[SERVER-11947] Add a regex expression to the aggregation language Created: 04/Dec/13  Updated: 19/Jun/19  Resolved: 30/Apr/19

Status: Closed
Project: Core Server
Component/s: Aggregation Framework
Affects Version/s: None
Fix Version/s: 4.1.11

Type: New Feature Priority: Major - P3
Reporter: Norberto Fernando Rocha Leite (Inactive) Assignee: Arun Banala
Resolution: Done Votes: 42
Labels: asya, expression
Remaining Estimate: Not Specified
Time Spent: Not Specified
Original Estimate: Not Specified

Attachments: File SERVER-11947_fix.js    
Issue Links:
Depends
Documented
is documented by DOCS-12558 Docs for SERVER-39696: Implement $reg... Closed
is documented by DOCS-12669 Docs for SERVER-11947: Add a regex ex... Closed
Duplicate
is duplicated by SERVER-13902 Reverse regex functionality for queries Closed
is duplicated by SERVER-32470 Support for $regex operator in $filte... Closed
is duplicated by SERVER-34122 Pattern Search Support in $filter & $... Closed
is duplicated by SERVER-9159 Use Regex capture groups with project... Closed
is duplicated by SERVER-8892 Use $regex as the expression in a $cond Closed
Related
related to SERVER-39694 Implement $regexMatch as syntactic su... Closed
related to SERVER-9156 Projection by a substring match Closed
related to SERVER-13902 Reverse regex functionality for queries Closed
related to SERVER-22104 $instr function to locate position of... Closed
related to SERVER-8951 Add $findChar or $indexOf operator fo... Closed
related to SERVER-39695 Implement $regexFind Closed
related to SERVER-39696 Implement $regexFindAll Closed
is related to SERVER-36261 Support field projection based on str... Backlog
is related to SERVER-33389 aggregate function similar to regex r... Closed
Backwards Compatibility: Fully Compatible
Participants:
Case:

 Description   
Issue Status as of May 10, 2019

FEATURE DESCRIPTION
This feature adds three new expressions $regexFind, $regexFindAll and $regexMatch to the aggregation language.
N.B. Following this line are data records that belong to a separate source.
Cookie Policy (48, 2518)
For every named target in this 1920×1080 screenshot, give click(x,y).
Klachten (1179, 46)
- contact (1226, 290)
The $regexFind and $regexFindAll expressions allows regex matching and capturing. $regexMatch is a syntactic sugar on top of $regexFind which can be used for regex matching.

VERSIONS
This feature is available in the 4.1.11 and newer development versions of MongoDB, and in the 4.2 and newer production releases.

RATIONALE
Regex search is a powerful feature of the match language, but does not exist within the aggregation framework. This would unlock many use cases of string manipulation, and bring the two languages closer together. MongoDB Stitch would also be able to leverage this expression to allow users to define visibility rules using regular expressions.

OPERATION

Syntax

Input

{$regexFind:{             // returns the first match found
    input: <expression>,
    regex: <expression>,
    options: <expression> // optional
}}
 
{$regexFindAll:{          // returns every match
    input: <expression>,
    regex: <expression>,
    options: <expression> // optional
}}
 
{$regexMatch:{          // returns true/false
    input: <expression>,
    regex: <expression>,
    options: <expression> // optional
}}

input: string, or expression evaluating to a string
regex: /pattern/opts, or "string pattern", or expression resolving to a regex type. Does not support the extended json regex syntax of {$regex: <string>, $options: <options>}.
options: “imsx”, or expression resolving to a string

Note that this syntax is different from the syntax used to specify regexes and options elsewhere in the server. The $regex match expression may take the form {$regex: <pattern>, $options: <options>}. The important difference is that we are hoisting the ‘regex’ and ‘options’ field into the top-level object. This lets us avoid repeating “regex” twice, (e.g. {input: “x”, regex: {$regex: “xyz”, $options: “123”)}}. Here are some examples:

{$regexFind: {input:"$text", regex: /pattern/opts}
{$regexMatch: {input:"hello world", regex: "$pathToRegexField"}}
{$regexFindAll: {input:"$text", regex: "pattern", options: “mi”}}

options includes all the regex options currently supported in the match language:
'i' - case insensitive
'm' - newlines match ^ and $
'x' - extended mode (allows for comments, ignores whitespace in the regex, etc.)
's' - allows . to include newline characters

Output

$regexFind will return a single document with the format below, for the leftmost substring in input which matches the regex. If no such substring exists, it will return null. $regexFindAll will return an array of documents (one for each substring in input which matches the regex), each of which have the same format as below. If no matches are found, an empty array will be returned.

$regexFind

{
   match: <string>
   captures: [<string>, <string>, ...]
   idx: <non-negative integer>
}

$regexFindAll

[{
   match: <string>
   captures: [<string>, <string>, ...]
   idx: <non-negative integer>
}, ...]

match: the string that the pattern matched.
captures: an array of substrings within the match captured by parenthesis in the regex pattern, ordered by appearance of the parentheses from left to right. This is an empty array if there were no captures.
idx: a zero-based index indicating where the first char of the match appears in the text field being searched. Represents a code point (not a byte offset).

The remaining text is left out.